Andy flung an obliging arm about the waist of each and gave each armful a little squeeze. “Happy ain’t the word.” And indeed it scarcely seemed to cover the situation; for there stood Parthy viewing the three entwined, and as she stood she seemed to grow visibly taller, broader, more ominous, like a menacing cloud. Andy’s expression was a protean thing in which bravado and apprehension battled.
Magnolia had recognized them at once as the pretty young woman in the rose-trimmed hat and the dark woman who had told her not to smile too often that day when, in company with the sloppy young man, they had passed the Hawks house, laughing and chatting and spitting cherry stones idly and comfortably into the dust of the village street. So she now took a step forward from behind her mother’s voluminous skirts and made a little tentative gesture with one hand toward the older woman. And that lively female at once said, “Why, bless me! Look, Elly! It’s the little girl!”
Elly looked. “What little girl?”
“The little girl with the smile.” And at that, quite without premeditation, and to her own surprise, Magnolia ran to her and put her hand in hers and looked up into her strange ravaged face and smiled. “There!” exclaimed the woman, exactly as she had done that first time.
“Maggie Hawks!” came the voice.
And, “Oh, my God!” exclaimed the one called Elly, “it’s the——” sensed something dangerous in the air, laughed, and stopped short.
Andy extricated himself from his physical entanglements and attempted to do likewise with the social snarl that now held them all.
“Meet my wife Mrs.

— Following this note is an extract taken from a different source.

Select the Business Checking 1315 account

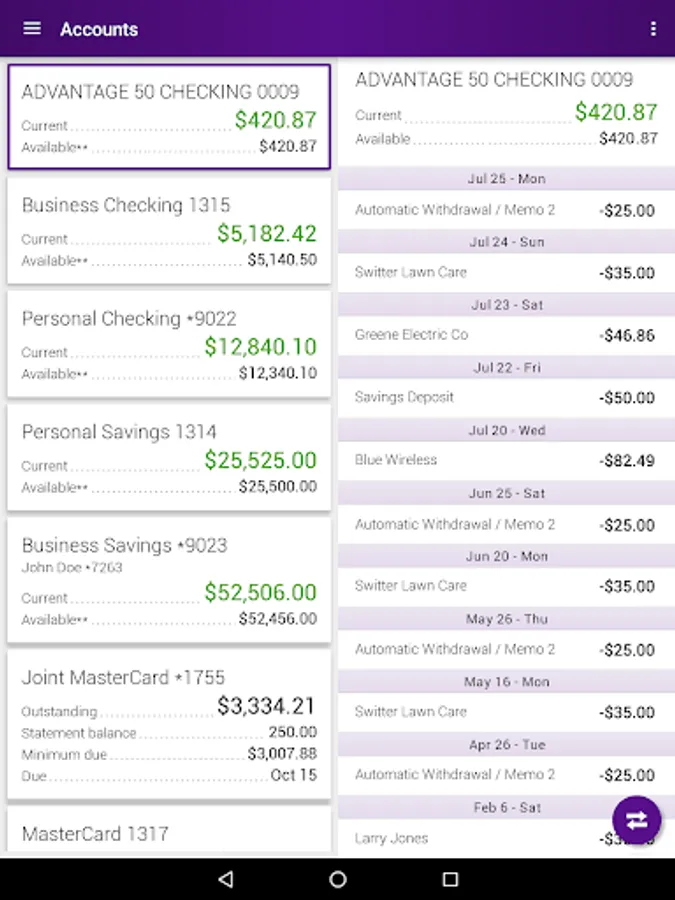(169, 231)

Hawks. Parthy, this is Julie Dozier, female half of our general business team and one of the finest actresses on the river besides being as nice a little lady as you’d meet in a month of Sundays. . . . This here little beauty is Elly Chipley—Lenore La Verne on the bills. Our ingénue lead and a favourite from Duluth to New Orleans. . . . Where’s Doc?”
At which, with true dramatic instinct, Doc appeared scrambling down the cinder path toward the boat; leaped across the gangplank, poised on one toe, spread his arms and carolled, “Tra-da!” A hard-visaged man of about fifty-five, yet with kindness, too, written there; the deep-furrowed, sad-eyed ageless face of the circus shillaber and showman.
“Girls say you drove over. Must be flush with your spondulicks, Doc. . . . Parthy, meet Doc. He’s got another name, I guess, but nobody’s ever used it. Doc’s enough for anybody on the river. Doc goes ahead of the show and bills us and does the dirty work, don’t you, Doc?”